A Vietnamese Dream
This article is from the archive of The New York Sun before the launch of its new website in 2022. The Sun has neither altered nor updated such articles but will seek to correct any errors, mis-categorizations or other problems introduced during transfer.
Gisele Bundchen and Vietnam are two ideas that don’t easily co-exist in the mind of the average American. One is a male fantasy in Lycra, the other an ancient political memory of a war gone wrong.
The Victoria’s Secret supermodel and the old war may yet go together if Congress does the right thing this summer by easing trade restrictions between the nations. If it does, it will be a tale of interest to both sexes.
Consider the Vietnamese past. As a French colony, Vietnam traded with its overlord. But lies and exploitation were a big part of the relationship. Sure there was legitimate commerce, but too often, the demoralizing, counterproductive kind. Opium. Prostitution.
Even those who weren’t there then know this from the literature – Graham Greene’s House of Five Hundred Girls, the brothel on Rue Catinat in “The Quiet American.”
Though authors like Greene mocked the idea, moving Vietnam toward more honest trade and stability was one reason the U.S. originally got involved.
In November 1961, Dean Rusk spoke of Vietnam in a speech at the Waldorf-Astoria. He told the crowd that one of the goals of the U.S. in its foreign policy was “a worldwide system of freer trade.” The ideal of a global free-trade order that included Vietnam didn’t come about in that decade, or in the next, or even in the next. The communists prevented it.
And even after the war, Vietnam remained cut off and poor. The most citizens could hope for from Hanoi’s regime was to become guest workers in less impoverished Soviet-bloc countries. The expectations for the future were so low as to seem tragic today.
In 1986, the year Bundchen was six, a member of the central committee of Vietnam’s communist party and several fellow leaders gave an interview to the New York Times about the country’s economic ambitions. One day, these reformers said, Vietnam hoped to have a flourishing private economy – something like that of East Germany.
Even in the early 1990s there seemed little hope for Vietnam. There had been false starts and failures. But what the economic liberalization of Vietnam this past decade has done is to finally allow the country to develop a culture of honest trade.
Trade with the U.S. alone has increased 400 percent since 2001. A good share of that commerce is in textiles and apparel, including lingerie. America’s retailers are already in Vietnam, including Limited Brands Inc., parent of Victoria’s Secret, where Bundchen has her multimillion-dollar contract.
The trade has been valuable for nearly all parties involved. The Vietnamese economy grew 50 percent in the past four years, a fact that may someday help curtail widespread child prostitution.
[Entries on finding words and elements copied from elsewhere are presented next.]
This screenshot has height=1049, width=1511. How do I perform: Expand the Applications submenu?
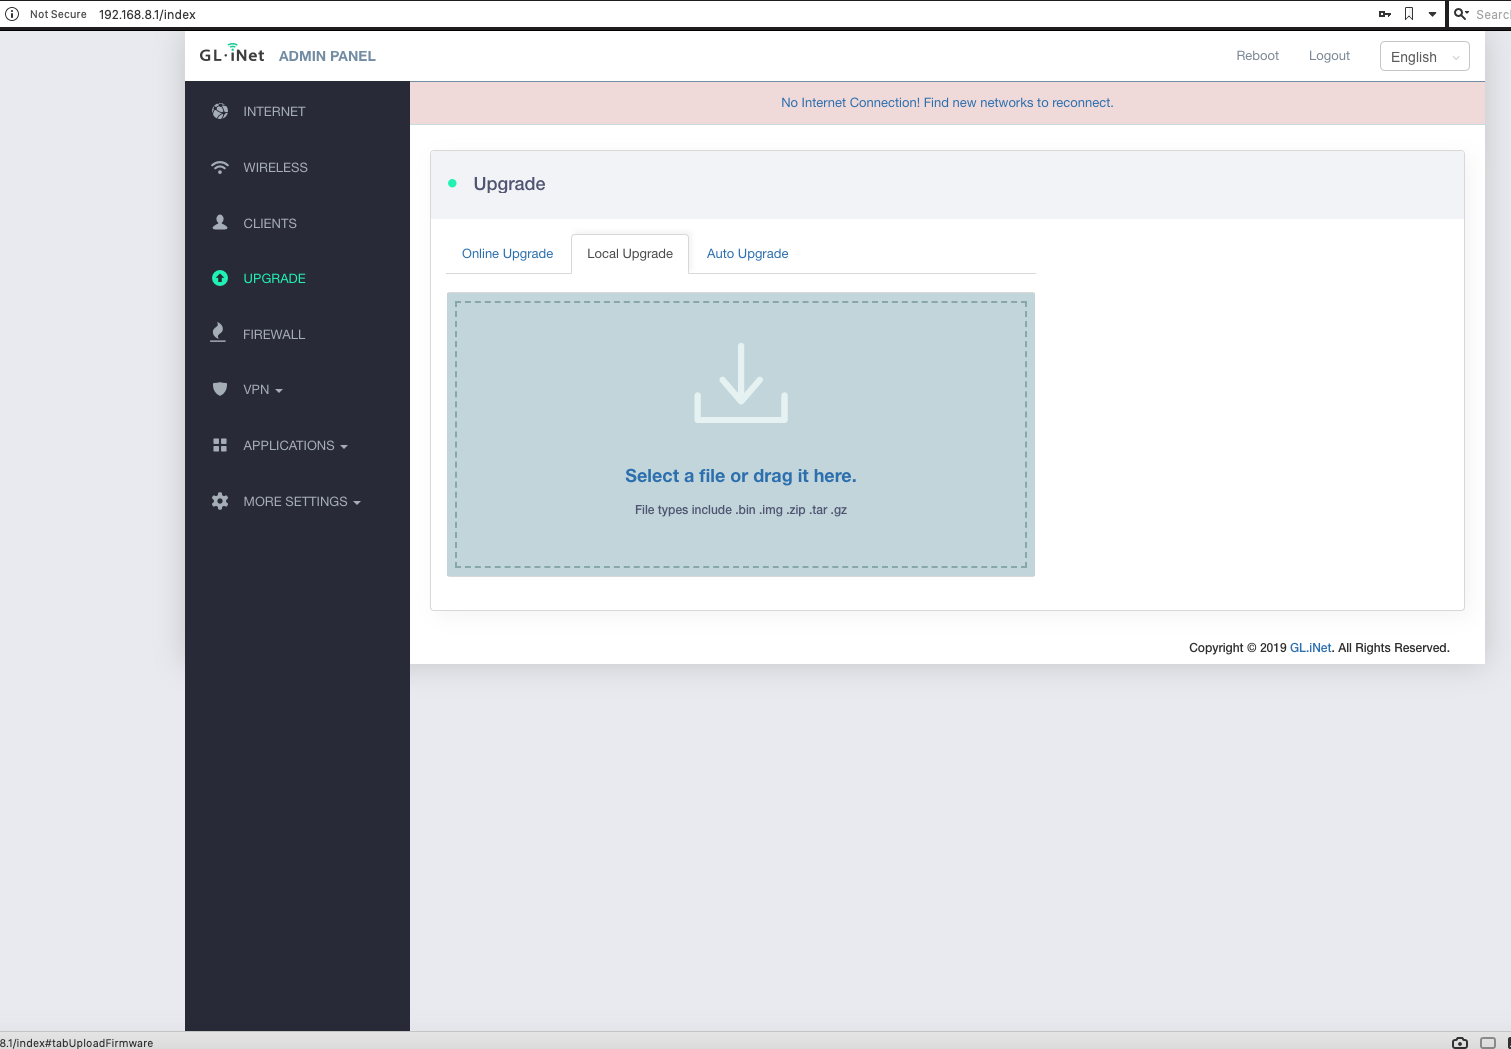coord(295,446)
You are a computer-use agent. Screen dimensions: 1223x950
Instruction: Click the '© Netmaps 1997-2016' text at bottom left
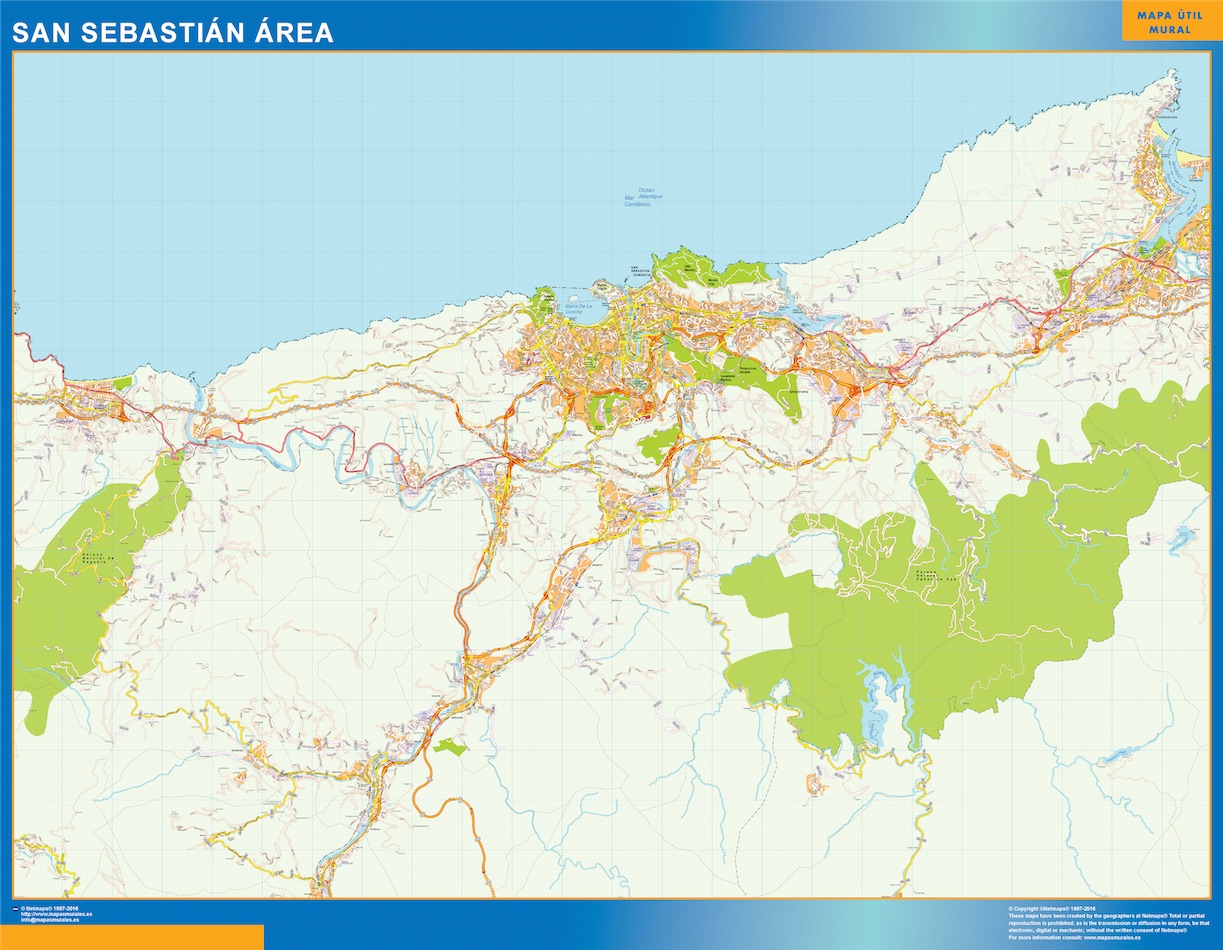[x=52, y=908]
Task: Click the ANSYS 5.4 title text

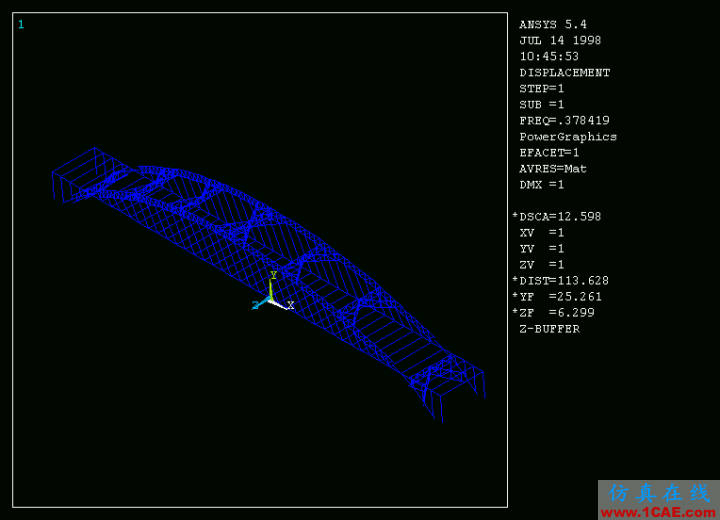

U.S. exports to Vietnam were $1.2 billion last year, up 24 percent from 2004.
The Bush Administration is pushing for more. This month, departing U.S. Trade Representative Robert Portman signed a bilateral trade agreement with Vietnam that cuts U.S. tariffs on Vietnamese exports. Vietnam for its part has agreed to reduce state subsidies of its manufacturers, illegal under international trade law. Under the accord, 94 percent of U.S. exports to Vietnam will face duties of 15 percent or less.
Congress’s part comes this summer, when the bilateral agreement is up for approval. Adoption would enable Vietnam to join the World Trade Organization. As a WTO member, Vietnam’s trade would explode and also give permanence to Vietnam’s new identity. Gisele Bundchen would be able to add Vietnamese lingerie to a wardrobe now stocked with goods made in Sri Lanka and Jordan. A good ending to a bad story.
Some will call these arguments naive. After all, sex traffic of the old kind still plagues Vietnam. Just recently Gary Glitter, the British rocker, was sentenced to three years in Vietnamese prison for sexually abusing children at a resort on Vung Tau.
And Congress may block the progress. The National Council of Textile Organizations, an industry lobby, called the bilateral agreement a “lose-lose” deal. The council says the deal will fail to stop Vietnam from subsidizing manufacturing. In other words, this is not free trade but the further legalization of dumping by a country with a questionable regime.
But dumping or not, U.S. textile jobs are going to move overseas – they have been for years. What’s important is that the Vietnamese get a chance to prove that they too know what citizens of developed nations knew all along. The manufacture of apparel leads to further advances, selling services, computers – Intel Inc. recently obtained a license to build a factory in Ho Chi Minh City.
Selling underwear is a start – and a whole lot better than selling yourself. Gisele, surely, would agree.
Miss Shlaes is a columnist for Bloomberg News.